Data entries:
..........

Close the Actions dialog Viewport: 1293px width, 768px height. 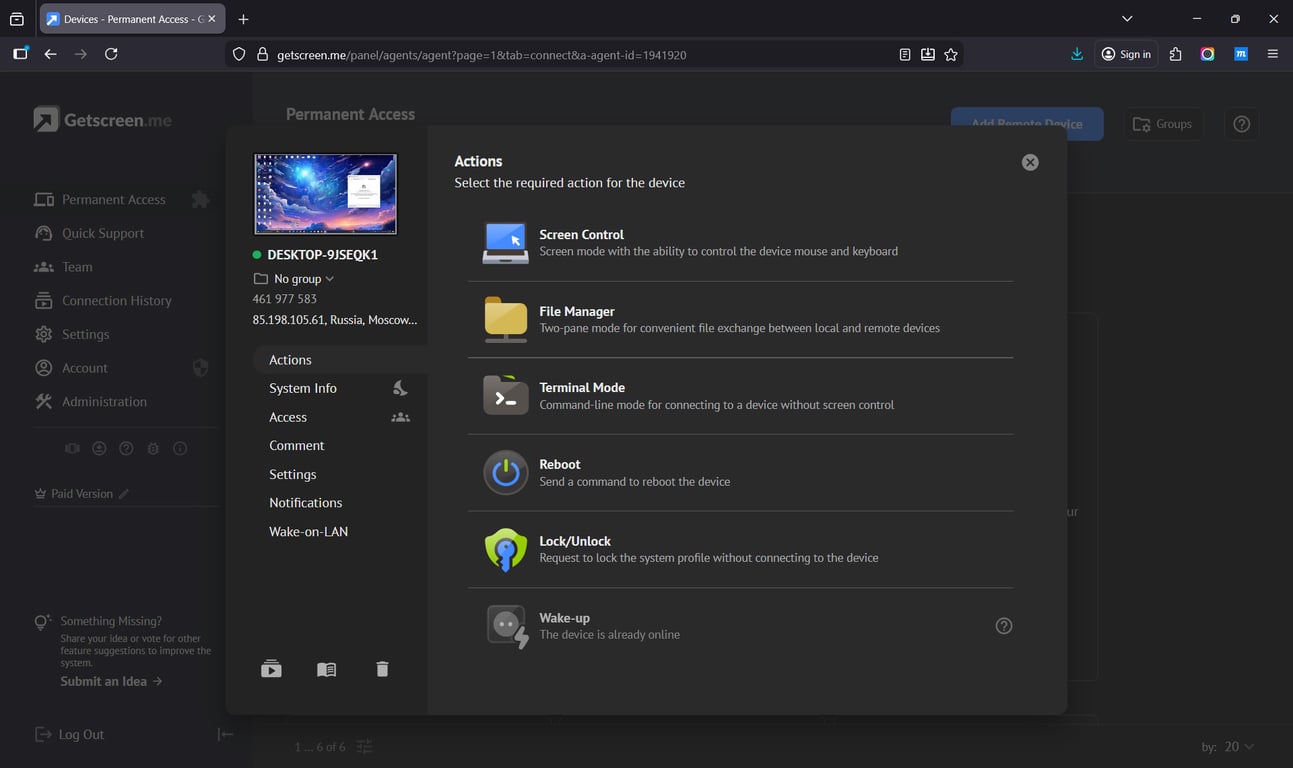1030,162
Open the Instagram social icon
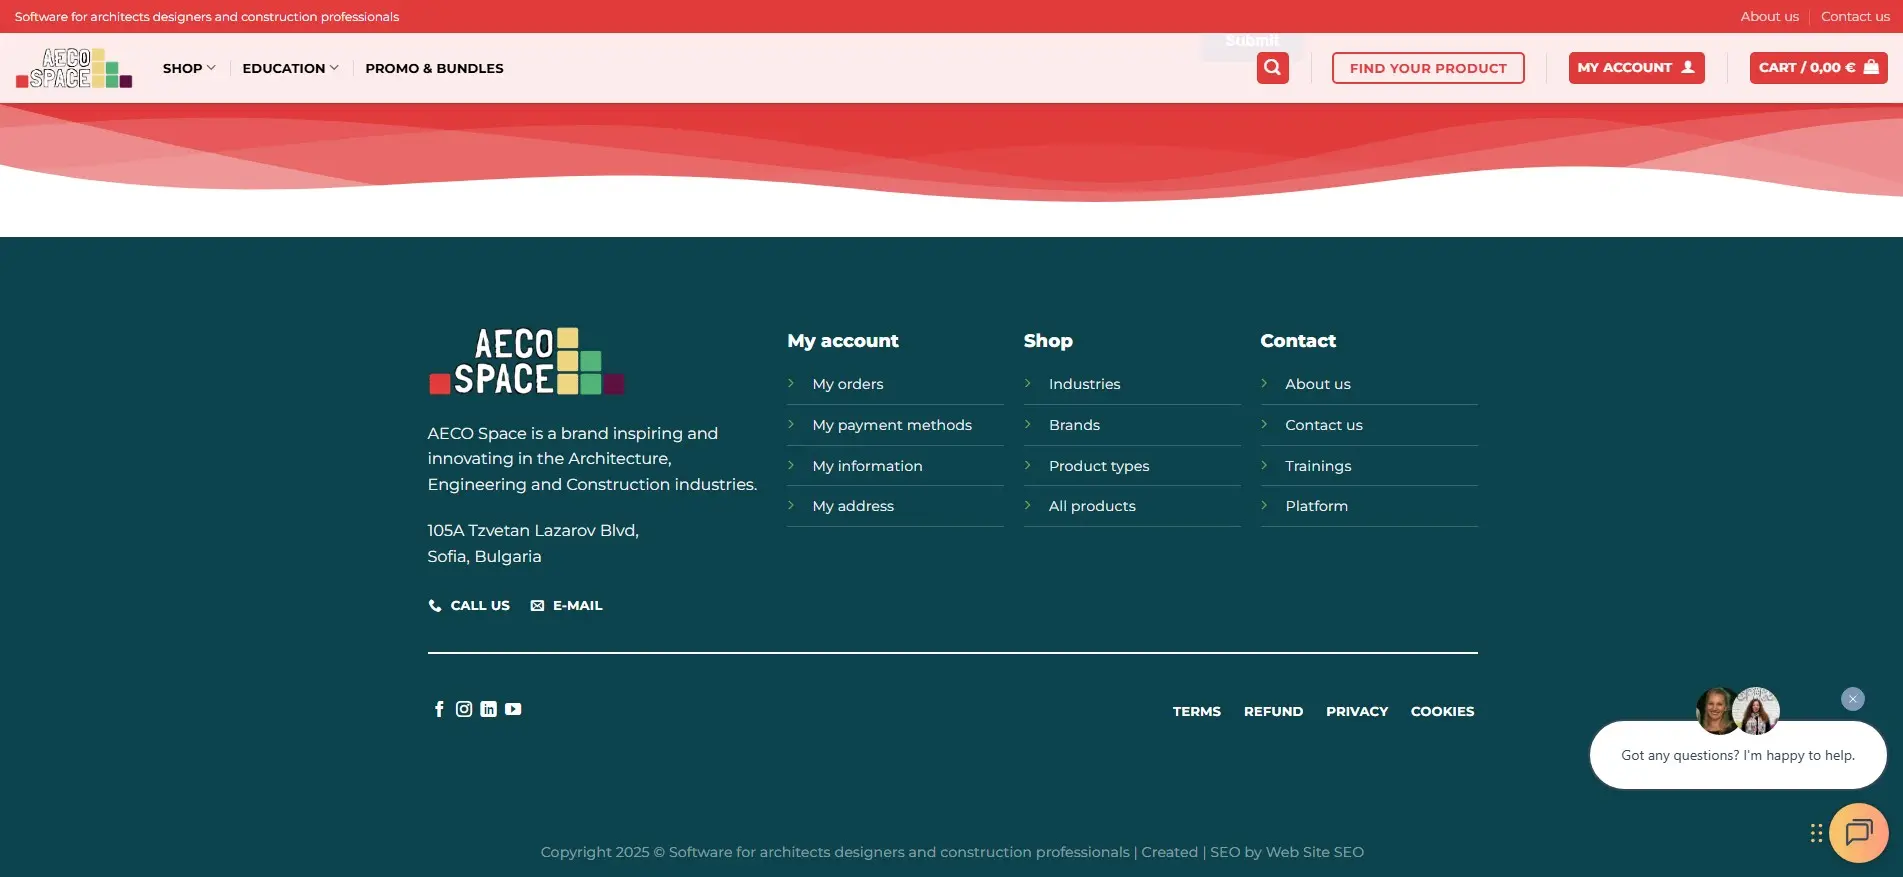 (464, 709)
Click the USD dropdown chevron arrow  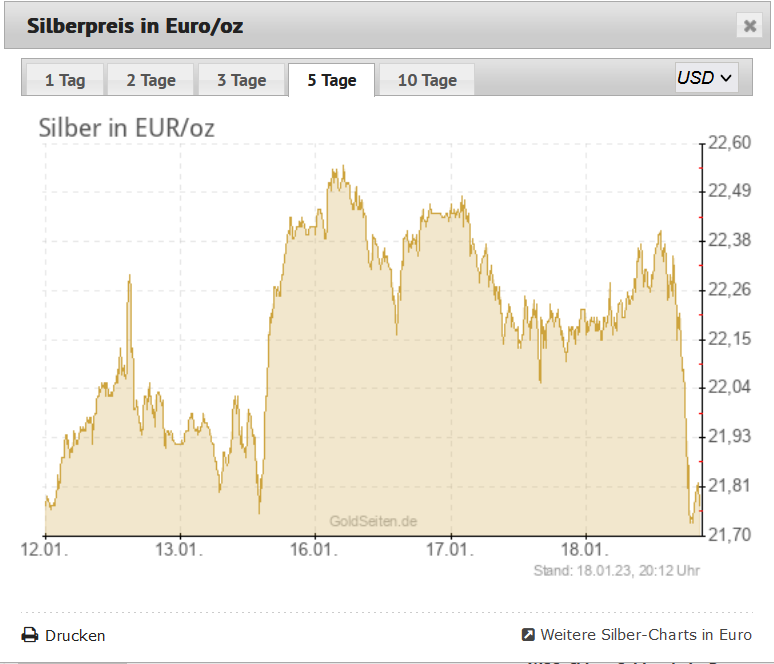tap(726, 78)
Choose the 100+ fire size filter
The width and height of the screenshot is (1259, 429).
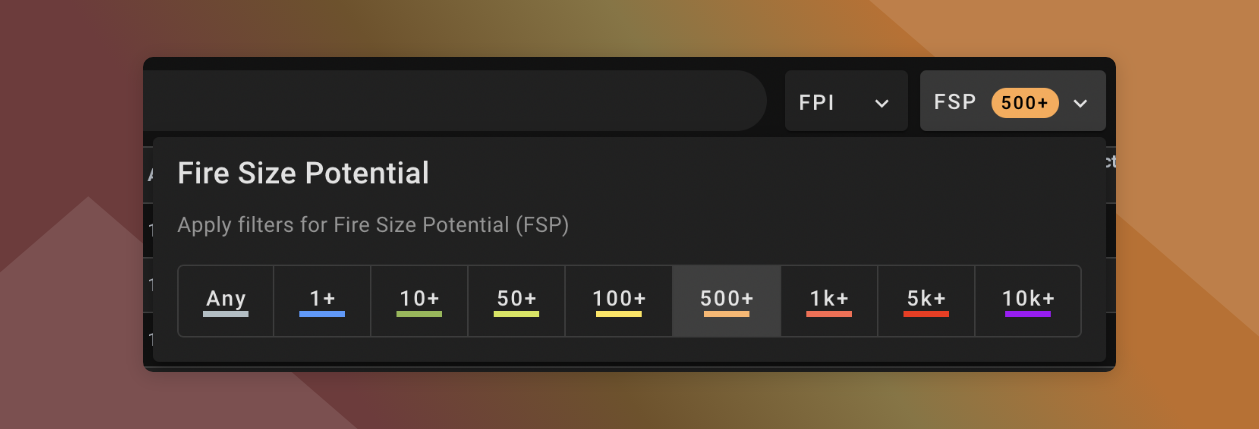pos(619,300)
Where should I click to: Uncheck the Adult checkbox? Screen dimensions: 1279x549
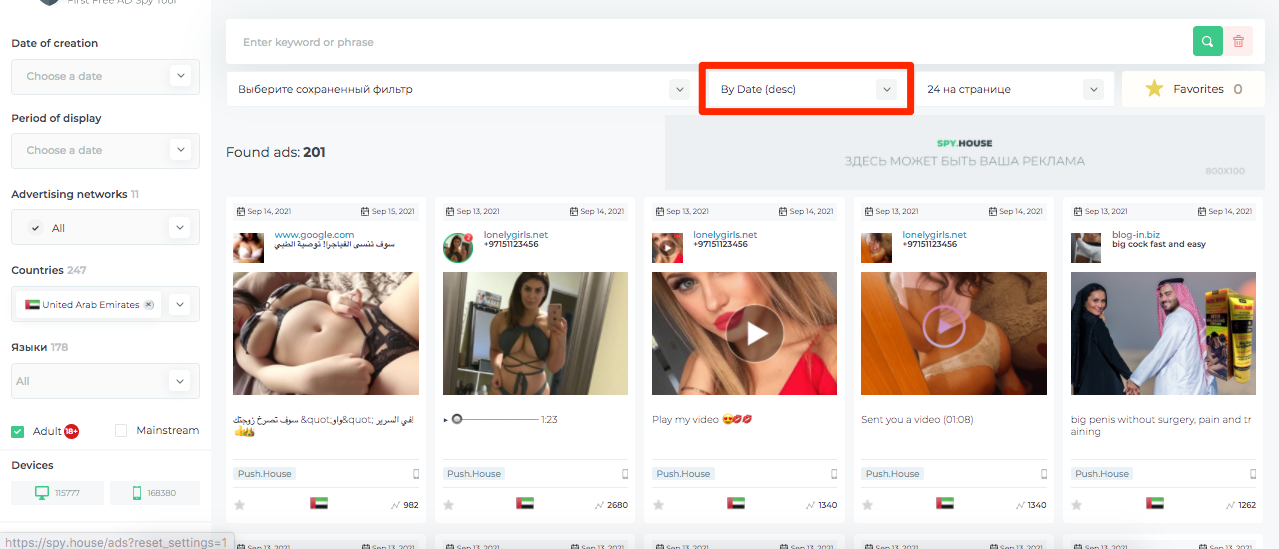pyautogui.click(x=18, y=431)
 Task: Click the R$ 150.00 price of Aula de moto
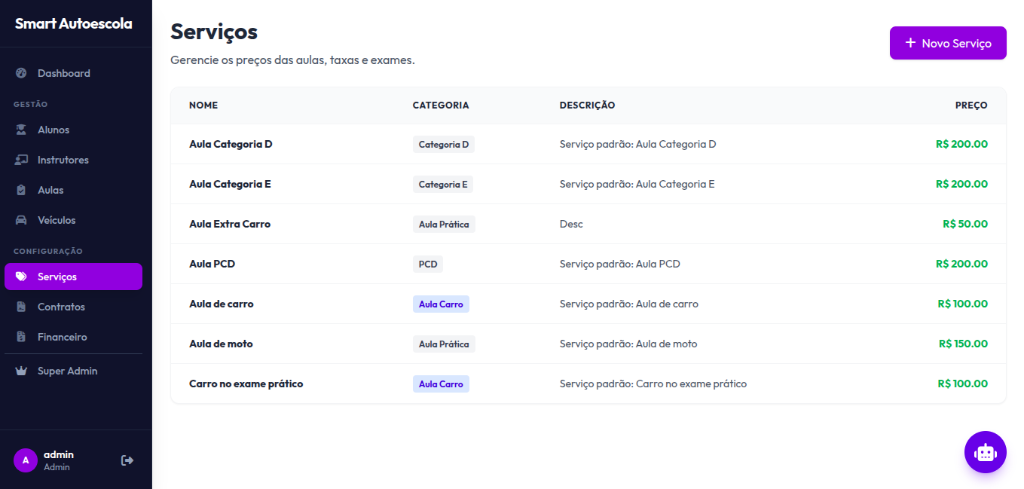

..........

Problem to solve: Print only the lines from the line that contains "Choose the 100+ fire size filter" to the final line of the data, inclusive. Pictures stay out.

Solution to this problem:
Choose the 100+ fire size filter
The width and height of the screenshot is (1259, 429).
pos(619,300)
Where should I click to: Uncheck the Adult checkbox? Screen dimensions: 1279x549
pyautogui.click(x=18, y=431)
 Task: Click the R$ 150.00 price of Aula de moto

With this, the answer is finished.